__Exercise material__
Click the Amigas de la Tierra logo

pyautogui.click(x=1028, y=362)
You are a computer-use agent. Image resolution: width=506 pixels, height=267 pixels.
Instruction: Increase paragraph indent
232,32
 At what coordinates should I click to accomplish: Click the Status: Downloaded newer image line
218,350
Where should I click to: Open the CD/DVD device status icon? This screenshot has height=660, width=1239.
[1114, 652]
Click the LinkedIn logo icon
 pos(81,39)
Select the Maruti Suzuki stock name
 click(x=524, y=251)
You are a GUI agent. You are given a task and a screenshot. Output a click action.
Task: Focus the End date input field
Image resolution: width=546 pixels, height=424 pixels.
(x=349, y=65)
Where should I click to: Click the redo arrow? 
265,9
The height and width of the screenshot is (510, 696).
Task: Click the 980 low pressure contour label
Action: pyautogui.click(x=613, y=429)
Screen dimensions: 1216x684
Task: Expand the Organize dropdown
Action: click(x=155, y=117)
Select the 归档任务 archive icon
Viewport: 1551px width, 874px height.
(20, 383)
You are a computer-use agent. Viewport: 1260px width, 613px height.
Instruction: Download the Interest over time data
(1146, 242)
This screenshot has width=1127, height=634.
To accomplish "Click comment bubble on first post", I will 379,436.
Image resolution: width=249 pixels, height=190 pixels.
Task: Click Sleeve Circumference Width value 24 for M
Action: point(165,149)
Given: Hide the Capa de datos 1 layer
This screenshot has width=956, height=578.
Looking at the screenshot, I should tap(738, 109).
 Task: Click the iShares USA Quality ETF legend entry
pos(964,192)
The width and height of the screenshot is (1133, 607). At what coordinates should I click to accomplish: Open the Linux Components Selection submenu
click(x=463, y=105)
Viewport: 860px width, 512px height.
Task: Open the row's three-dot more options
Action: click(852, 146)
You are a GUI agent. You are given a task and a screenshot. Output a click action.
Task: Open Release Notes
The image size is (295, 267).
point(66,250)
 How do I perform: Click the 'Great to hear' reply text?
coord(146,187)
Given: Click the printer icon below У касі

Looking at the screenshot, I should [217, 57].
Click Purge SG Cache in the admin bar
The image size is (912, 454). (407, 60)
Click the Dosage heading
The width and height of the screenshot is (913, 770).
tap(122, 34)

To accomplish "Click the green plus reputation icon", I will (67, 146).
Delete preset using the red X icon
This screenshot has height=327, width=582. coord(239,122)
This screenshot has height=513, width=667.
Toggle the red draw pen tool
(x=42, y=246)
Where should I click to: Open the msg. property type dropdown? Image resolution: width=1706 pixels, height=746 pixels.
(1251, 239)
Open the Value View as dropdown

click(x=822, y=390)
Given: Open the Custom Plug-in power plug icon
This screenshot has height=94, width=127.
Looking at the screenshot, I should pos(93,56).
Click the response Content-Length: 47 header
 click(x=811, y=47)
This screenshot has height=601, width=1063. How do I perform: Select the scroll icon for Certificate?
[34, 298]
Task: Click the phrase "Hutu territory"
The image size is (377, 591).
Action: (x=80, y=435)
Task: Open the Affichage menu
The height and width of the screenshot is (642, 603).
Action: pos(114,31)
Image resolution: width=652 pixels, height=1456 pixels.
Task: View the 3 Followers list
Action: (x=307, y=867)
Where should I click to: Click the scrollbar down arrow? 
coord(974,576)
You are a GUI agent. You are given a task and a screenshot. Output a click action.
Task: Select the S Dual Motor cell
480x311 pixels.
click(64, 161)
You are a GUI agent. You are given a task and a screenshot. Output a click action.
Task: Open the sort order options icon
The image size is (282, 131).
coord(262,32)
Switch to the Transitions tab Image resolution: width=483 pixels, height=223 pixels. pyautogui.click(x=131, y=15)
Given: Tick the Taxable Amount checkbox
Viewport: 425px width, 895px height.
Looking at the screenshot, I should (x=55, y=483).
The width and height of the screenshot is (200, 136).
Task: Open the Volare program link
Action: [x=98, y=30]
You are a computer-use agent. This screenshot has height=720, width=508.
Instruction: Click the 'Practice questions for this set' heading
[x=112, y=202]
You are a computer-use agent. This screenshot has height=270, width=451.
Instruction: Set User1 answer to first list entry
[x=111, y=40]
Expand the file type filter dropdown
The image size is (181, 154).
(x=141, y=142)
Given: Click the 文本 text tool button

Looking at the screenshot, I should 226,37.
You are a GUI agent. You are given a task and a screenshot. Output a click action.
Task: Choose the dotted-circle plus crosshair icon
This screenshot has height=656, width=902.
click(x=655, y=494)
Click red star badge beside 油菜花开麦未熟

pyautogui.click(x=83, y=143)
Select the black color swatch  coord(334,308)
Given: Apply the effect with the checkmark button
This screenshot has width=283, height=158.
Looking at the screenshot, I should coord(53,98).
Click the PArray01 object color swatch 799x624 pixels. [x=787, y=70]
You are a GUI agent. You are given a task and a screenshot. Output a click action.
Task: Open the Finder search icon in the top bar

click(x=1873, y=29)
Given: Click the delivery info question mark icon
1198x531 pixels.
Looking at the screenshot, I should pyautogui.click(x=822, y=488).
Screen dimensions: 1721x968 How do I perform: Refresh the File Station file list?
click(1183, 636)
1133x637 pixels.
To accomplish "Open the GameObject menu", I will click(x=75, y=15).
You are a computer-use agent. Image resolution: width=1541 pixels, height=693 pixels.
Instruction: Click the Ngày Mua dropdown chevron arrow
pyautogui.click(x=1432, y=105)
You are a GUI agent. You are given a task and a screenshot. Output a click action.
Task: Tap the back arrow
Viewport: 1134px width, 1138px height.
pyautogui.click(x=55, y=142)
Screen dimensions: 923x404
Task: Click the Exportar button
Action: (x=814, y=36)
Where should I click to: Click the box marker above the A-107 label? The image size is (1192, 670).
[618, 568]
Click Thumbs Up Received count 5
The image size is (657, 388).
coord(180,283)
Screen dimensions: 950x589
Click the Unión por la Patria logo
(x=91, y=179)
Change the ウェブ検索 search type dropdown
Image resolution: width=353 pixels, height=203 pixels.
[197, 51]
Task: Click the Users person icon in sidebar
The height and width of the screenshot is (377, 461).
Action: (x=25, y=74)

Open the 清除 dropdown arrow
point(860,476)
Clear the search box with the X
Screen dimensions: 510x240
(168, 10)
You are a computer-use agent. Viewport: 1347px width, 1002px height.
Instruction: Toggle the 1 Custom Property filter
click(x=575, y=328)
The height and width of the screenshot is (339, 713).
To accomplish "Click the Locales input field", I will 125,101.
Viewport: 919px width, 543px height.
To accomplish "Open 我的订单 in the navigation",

__Problem statement__
Rewrite everything in the listing from the line containing "Screen dimensions: 950x589" down to the line containing "Action: (x=25, y=74)", both included, as a JSON array with one string per line. Leave out any blank lines.

__Full output__
[
  "Screen dimensions: 950x589",
  "Click the Unión por la Patria logo",
  "(x=91, y=179)",
  "Change the ウェブ検索 search type dropdown",
  "Image resolution: width=353 pixels, height=203 pixels.",
  "[197, 51]",
  "Task: Click the Users person icon in sidebar",
  "The height and width of the screenshot is (377, 461).",
  "Action: (x=25, y=74)"
]